On how her company uses blockchain technology to identify and track waste 

“Blockchain technology is revolutionary for supply chain. It means that we are able to verify data and know at every single step of a really complicated supply chain, millions of people across the globe being connected as products move from place to place. We can now use blockchain to verify data and know who said what when, who’s doing what when in that supply chain, and really in real time control the data and the analytics.

“An enterprise customer like an H&M, any of their vendors or suppliers in their supply chain, can verify data from an app on their phone, tell us what they’re doing with those fabrics. And for example, if they received 100,000 yards of fabric, but they only use 50,000 yards to make those H&M t-shirts, they can click a button and an alert occurs, and now we know that there is a waste of fabric sitting at that location. What do you, H&M, want to do with it? And I use H&M as an example of the use case not an active customer that I can say.”

On why she doesn’t blame companies for wasting so many materials

“From a sustainability point, sure it’s a problem, but you have to also consider that these are large enterprise organizations who run on profit. And so it’s great for something to be all standing for people and for planet, but it has to also make sense for a business’ profit. And that’s why we devised the solution that we did so that someone like an H&M or a Burberry can make money on their waste, minimize waste going forward, and shave up to 50 percent or more off their bottom line.”

On if consumers are to blame for the rise of “fast fashion” 
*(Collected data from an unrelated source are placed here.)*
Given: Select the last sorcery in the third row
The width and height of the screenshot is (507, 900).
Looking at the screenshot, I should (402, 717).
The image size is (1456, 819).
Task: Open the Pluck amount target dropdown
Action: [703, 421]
“It is, but I think you’re seeing a powerful shift going on in the world today. Consumers, especially the millennials, the Gen Zs, they’re starting to demand transparency, traceability, visibility into what is going on their bodies. Look, we care about the raw food movement and the food that goes into our bodies. What about the materials that are touching our bodies? And so I think they’re starting to demand it now, and that’s why we are getting more and more enterprise customers coming to us because it gives them an economic incentive but also that great brand story.”

On how her family history in the fashion industry inspired her 

Well, look I had the fortunate pleasure of growing up with my great grandfather who came over on a ship from Austria in 1896, landed at Ellis Island and settled into the Lower East Side. And it’s funny, of course, he wouldn’t have talked about his business as sustainability, but the end of the day, that’s what he did. What did he do? He had to make a living. So he found materials and supplies nearby. He created everything by hand with minimal waste and minimal toxins because his bottom dollar depended on it. And he sold the local customers, and it was a very profitable, successful business.

“So as I’ve seen the world get more and more complicated, and obviously, supply chains get more and more complicated, love the industry, really disliked all of its waste and wanted to figure out what the future would look like and how we can use technology to get back to the way my great grandfather did — which did make sense for people, for planet, but also for profit.”

Ciku Theuri produced and edited this interview for broadcast with Tinku Ray. Samantha Raphelson adapted it for the web.